RECORDS TO PROCESS:
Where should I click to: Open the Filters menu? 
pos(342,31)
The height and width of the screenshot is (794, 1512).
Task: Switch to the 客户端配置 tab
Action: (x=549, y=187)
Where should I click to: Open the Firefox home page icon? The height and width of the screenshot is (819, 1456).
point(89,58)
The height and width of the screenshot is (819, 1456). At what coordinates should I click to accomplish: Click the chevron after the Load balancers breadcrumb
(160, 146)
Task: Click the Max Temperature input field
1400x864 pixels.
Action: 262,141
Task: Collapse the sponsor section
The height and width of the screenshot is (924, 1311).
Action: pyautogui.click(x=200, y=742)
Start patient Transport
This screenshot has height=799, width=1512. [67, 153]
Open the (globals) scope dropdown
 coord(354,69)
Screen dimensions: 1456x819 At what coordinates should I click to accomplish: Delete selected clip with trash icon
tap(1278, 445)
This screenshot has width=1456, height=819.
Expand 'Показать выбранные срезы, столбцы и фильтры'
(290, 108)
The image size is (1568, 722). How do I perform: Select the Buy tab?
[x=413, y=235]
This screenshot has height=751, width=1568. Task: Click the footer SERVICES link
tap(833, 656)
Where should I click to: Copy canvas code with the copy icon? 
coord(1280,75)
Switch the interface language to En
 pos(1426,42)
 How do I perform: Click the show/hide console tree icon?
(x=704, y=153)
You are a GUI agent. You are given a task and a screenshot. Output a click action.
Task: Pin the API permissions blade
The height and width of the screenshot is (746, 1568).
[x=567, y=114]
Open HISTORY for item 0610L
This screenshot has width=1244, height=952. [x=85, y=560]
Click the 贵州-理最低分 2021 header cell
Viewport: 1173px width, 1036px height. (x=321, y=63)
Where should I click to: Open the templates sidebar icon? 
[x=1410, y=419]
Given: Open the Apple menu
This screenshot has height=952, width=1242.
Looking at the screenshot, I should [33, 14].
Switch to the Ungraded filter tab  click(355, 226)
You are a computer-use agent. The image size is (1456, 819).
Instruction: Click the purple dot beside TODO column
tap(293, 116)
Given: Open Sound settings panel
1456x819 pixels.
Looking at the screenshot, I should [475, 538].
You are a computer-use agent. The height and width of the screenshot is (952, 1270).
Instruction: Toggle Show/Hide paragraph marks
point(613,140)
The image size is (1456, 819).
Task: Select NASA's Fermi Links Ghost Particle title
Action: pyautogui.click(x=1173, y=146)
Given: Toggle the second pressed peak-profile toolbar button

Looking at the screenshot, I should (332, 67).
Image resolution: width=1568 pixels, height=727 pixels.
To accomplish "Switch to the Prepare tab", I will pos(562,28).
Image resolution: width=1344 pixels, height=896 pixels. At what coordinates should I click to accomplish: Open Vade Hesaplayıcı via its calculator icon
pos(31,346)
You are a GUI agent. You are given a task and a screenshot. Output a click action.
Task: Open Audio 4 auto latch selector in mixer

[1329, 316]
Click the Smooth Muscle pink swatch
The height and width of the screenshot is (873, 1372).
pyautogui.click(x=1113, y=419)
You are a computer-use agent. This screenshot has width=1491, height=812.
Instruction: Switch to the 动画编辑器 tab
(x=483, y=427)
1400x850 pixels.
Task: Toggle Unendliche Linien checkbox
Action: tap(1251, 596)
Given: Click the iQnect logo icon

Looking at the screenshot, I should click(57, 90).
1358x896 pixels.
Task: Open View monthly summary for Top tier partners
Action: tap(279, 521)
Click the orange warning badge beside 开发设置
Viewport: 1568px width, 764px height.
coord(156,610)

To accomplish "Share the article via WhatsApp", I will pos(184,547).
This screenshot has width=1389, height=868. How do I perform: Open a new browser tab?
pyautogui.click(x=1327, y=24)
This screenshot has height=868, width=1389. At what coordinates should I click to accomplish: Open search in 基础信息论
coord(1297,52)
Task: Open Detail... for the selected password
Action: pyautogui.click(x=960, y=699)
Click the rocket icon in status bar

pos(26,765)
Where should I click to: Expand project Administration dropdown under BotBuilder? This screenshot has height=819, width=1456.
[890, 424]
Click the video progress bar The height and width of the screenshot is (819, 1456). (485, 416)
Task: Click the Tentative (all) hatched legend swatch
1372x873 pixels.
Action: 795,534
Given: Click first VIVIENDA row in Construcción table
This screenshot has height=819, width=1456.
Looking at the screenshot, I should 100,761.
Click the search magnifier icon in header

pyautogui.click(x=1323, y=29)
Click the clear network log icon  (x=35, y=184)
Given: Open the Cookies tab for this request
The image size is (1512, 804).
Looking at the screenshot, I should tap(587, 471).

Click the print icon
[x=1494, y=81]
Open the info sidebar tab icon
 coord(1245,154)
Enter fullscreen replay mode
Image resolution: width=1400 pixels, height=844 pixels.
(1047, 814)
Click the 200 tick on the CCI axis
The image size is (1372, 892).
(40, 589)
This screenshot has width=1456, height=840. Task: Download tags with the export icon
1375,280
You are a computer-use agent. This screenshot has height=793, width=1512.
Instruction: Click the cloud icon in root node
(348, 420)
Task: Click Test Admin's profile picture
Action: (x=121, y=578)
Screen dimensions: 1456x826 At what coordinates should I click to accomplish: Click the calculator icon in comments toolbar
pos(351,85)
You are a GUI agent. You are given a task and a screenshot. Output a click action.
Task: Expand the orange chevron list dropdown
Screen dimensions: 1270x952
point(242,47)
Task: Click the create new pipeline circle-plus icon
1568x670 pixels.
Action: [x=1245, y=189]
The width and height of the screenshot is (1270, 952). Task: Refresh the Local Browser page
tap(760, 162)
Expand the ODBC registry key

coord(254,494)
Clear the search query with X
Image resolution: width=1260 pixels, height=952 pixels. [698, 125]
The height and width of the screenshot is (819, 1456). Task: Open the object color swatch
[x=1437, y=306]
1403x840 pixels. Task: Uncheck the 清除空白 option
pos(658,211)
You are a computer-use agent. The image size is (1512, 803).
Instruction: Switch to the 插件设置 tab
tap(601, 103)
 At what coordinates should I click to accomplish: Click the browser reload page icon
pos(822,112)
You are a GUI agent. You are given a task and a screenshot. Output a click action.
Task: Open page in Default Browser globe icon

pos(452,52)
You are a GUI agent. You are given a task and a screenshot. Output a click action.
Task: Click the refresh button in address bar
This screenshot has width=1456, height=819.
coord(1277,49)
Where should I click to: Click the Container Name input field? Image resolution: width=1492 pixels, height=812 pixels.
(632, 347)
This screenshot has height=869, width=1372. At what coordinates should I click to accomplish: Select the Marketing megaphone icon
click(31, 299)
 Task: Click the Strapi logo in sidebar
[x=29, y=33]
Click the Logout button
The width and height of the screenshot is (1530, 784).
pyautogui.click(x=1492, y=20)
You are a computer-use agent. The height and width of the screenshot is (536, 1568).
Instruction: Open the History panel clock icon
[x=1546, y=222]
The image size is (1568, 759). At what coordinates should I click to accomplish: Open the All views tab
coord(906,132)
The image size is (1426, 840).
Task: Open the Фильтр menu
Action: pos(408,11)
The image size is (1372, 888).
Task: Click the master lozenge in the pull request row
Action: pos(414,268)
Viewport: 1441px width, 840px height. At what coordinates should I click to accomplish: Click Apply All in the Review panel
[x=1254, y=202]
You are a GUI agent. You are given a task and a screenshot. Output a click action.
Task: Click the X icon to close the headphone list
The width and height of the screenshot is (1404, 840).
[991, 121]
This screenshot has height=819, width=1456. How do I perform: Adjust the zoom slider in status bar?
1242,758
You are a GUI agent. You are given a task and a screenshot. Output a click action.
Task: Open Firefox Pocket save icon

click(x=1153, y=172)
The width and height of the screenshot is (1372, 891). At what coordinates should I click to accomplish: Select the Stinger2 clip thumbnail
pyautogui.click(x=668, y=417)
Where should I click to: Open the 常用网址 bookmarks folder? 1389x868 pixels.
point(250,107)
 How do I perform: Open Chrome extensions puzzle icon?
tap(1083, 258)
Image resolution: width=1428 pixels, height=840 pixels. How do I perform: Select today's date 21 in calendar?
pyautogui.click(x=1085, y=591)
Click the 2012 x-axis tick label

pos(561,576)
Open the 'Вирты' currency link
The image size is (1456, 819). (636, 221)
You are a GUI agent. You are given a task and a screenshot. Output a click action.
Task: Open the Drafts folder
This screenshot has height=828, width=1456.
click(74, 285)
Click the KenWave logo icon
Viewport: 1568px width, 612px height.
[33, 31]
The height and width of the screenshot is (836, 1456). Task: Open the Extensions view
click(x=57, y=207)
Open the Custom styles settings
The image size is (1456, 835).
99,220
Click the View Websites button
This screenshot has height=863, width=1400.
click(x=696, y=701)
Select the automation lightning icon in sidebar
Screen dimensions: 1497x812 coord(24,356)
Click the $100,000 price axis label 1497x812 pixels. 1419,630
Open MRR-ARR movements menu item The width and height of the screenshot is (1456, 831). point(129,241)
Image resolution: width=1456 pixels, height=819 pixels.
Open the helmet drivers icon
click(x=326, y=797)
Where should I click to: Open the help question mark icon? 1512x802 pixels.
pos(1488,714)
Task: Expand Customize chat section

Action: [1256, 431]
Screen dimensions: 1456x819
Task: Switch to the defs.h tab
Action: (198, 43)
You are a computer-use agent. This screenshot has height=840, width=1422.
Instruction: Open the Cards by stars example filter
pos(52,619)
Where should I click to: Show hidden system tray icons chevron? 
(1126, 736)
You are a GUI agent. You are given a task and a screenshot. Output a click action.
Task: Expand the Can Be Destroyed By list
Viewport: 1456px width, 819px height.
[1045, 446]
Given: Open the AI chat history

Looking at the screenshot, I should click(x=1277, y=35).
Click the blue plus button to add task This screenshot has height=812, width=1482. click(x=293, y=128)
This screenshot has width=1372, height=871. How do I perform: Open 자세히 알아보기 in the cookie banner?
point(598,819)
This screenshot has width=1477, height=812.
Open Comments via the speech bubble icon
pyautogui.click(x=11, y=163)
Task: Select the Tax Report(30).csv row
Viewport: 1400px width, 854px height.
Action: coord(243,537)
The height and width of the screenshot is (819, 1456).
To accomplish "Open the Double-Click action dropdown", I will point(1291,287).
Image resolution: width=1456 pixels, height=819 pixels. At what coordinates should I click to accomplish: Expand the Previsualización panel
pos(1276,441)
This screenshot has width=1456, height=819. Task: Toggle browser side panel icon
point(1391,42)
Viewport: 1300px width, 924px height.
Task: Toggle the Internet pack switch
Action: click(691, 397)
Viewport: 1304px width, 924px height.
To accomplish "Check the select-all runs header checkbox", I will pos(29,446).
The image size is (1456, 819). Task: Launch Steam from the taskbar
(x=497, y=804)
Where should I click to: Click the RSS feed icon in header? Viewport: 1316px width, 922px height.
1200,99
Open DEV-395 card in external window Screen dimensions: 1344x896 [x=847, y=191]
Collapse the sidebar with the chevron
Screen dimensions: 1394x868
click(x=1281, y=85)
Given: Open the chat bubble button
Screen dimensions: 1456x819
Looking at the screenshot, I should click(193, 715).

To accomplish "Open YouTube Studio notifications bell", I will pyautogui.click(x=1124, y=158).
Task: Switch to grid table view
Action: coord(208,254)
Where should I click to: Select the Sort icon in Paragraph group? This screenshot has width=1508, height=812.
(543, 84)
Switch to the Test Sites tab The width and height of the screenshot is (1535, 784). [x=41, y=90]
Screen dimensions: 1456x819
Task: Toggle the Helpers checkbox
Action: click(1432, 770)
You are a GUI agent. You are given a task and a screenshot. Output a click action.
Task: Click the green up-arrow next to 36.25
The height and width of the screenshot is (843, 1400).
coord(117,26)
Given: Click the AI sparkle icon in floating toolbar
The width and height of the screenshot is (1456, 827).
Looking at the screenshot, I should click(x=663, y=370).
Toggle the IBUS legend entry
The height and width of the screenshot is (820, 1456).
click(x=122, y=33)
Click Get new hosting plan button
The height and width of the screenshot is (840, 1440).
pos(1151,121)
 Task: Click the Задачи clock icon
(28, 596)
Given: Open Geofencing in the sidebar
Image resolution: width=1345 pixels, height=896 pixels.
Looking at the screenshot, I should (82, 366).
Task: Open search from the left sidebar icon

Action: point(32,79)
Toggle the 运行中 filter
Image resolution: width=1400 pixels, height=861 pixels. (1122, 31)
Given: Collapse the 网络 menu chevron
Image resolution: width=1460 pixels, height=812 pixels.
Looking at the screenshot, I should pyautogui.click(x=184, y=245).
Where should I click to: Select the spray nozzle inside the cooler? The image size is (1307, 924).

HOW TO COMPLETE THIS TASK:
Please go through the data above and copy each line that has the word "plus".

ANSWER TO THIS TASK:
Task: Click the create new pipeline circle-plus icon
Click the blue plus button to add task This screenshot has height=812, width=1482. click(x=293, y=128)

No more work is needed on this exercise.